Other Asian countries saw a decline in Demand. Taiwan was down 9%, Japan 14%, Thailand 5%, Indonesia 3% and South Korea 2% respectively. The exception being Vietnam where the demand was up 6% to 3.3 tonnes.
Demand in Turkey was unexpectedly robust during the second quarter, up 7% to 17.4 tonnes. Markets across the rest of the Middle East region were pretty weak due to rising gold prices and continued regional unrest. The largest decline was in Saudi Arabia where the demand was only 21 tonnes which was 16% down when compared to the same period in 2010. Similarly Egypt was down 8% to 8.3 tonnes. Other Gulf group of countries were down 4% as well. In the UAE the demand was down only 1% at 16.1 tonnes owing to the high demand for jewellery from the expats from the Indian subcontinent.
Turning our attention to the West, jewellery demand in the US remained down. The demand was 21.7 tonnes which was a 8% decline when compared to 2010. The combination of high unemployment, frail economic growth and strong inflation were against the demand for gold jewellery.

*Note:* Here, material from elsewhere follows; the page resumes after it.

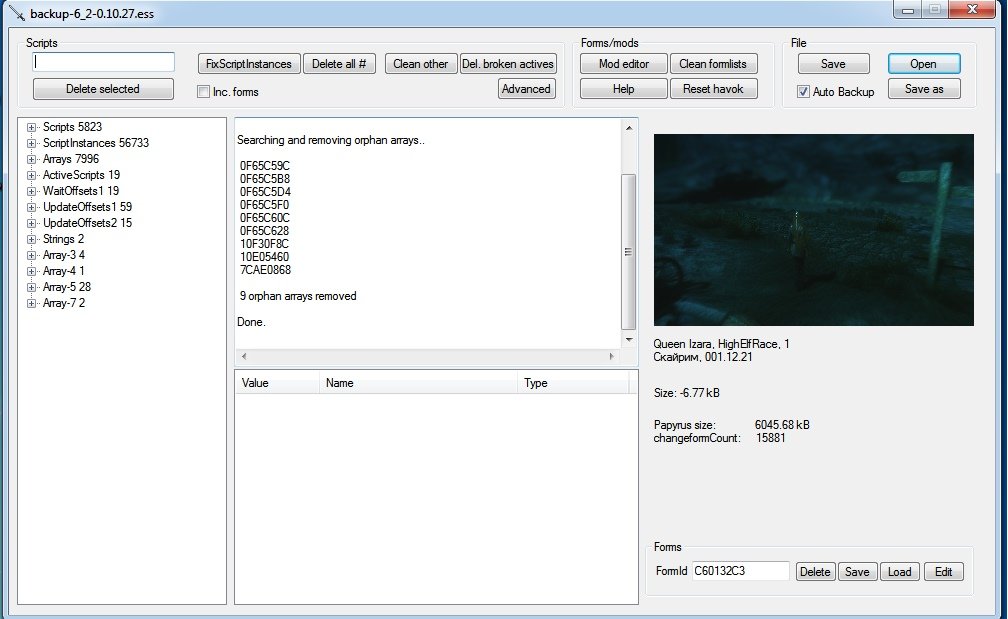The height and width of the screenshot is (619, 1008).
Task: Open the Mod editor
Action: click(x=623, y=64)
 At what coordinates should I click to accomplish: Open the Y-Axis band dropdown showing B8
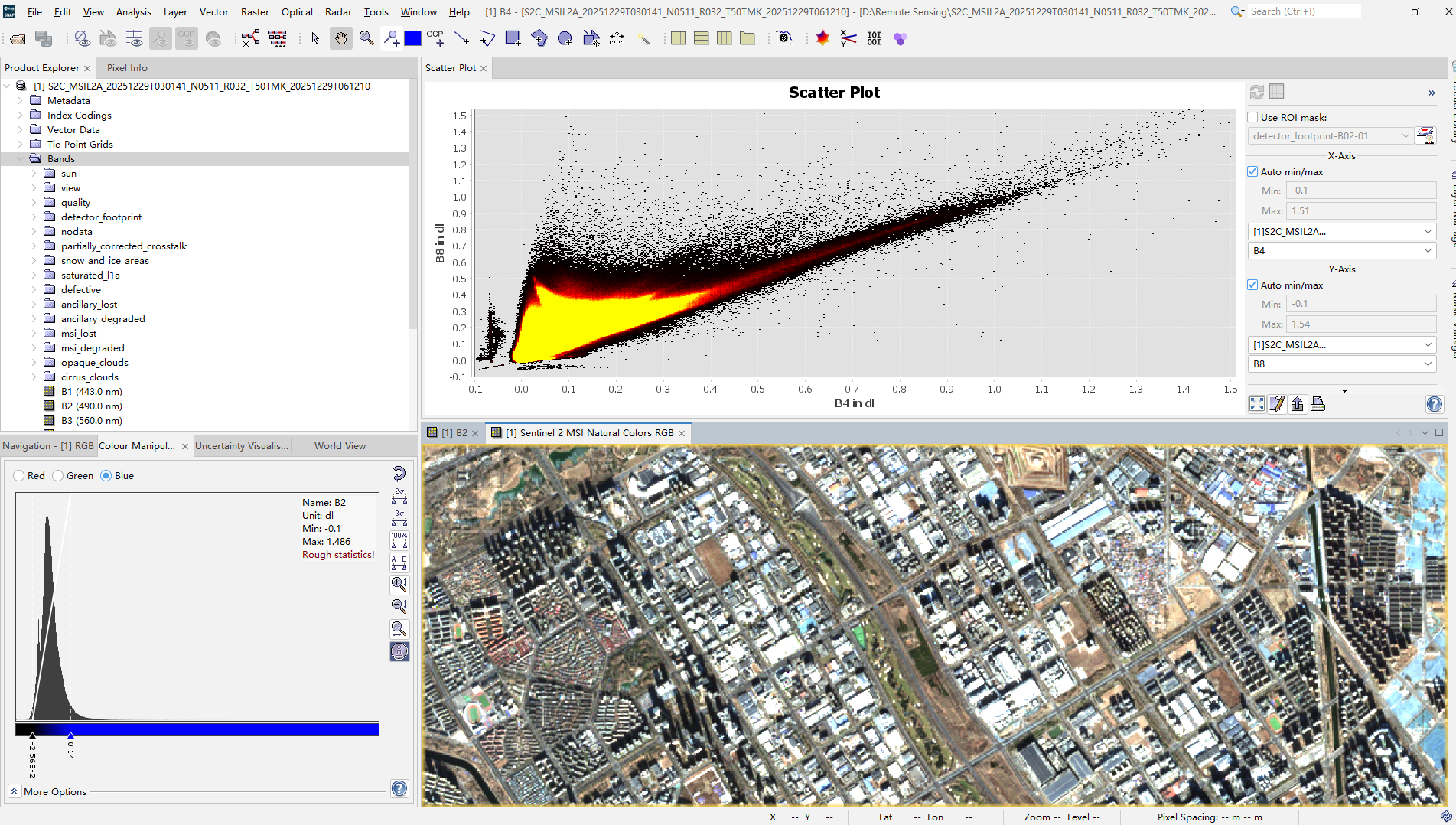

Among the European markets, Russia was the only country to experience a decent growth in demand. Demand was at 16.9 tonnes worth US$ 818 million which in value terms was 27% higher than the previous year. Demands in Italy and UK too were weak where the demand fell by 15% and 16% respectively. Demand in Europe suffered due to high and rising gold prices along with continued economic weakness and uncertainty.
Overall, customers across the globe have been moving over to lower carat gold due to high gold prices. The demand for 14 and 18 carat gold has significantly risen when compared to the demand for 22 carat jewellery.
Technology:
Demand for gold used in technology returned to growth in the second quarter, recording a modest 2% year-on-year increase. Demand in value terms was up 28% to a quarterly record of US$5.7 billion. Global electronics demand was the strongest segment within the technology sector, 4% higher year-on-year. The 'other industrial' category of demand remained virtually unchanged. Though there were healthy gains in China, they were offset by falls in Japan and a number of Western markets. Lastly, gold used in dental applications suffered another double digit fall, dropping 12% year-on-year due to higher gold prices and ongoing migration to alternative materials for dentistry.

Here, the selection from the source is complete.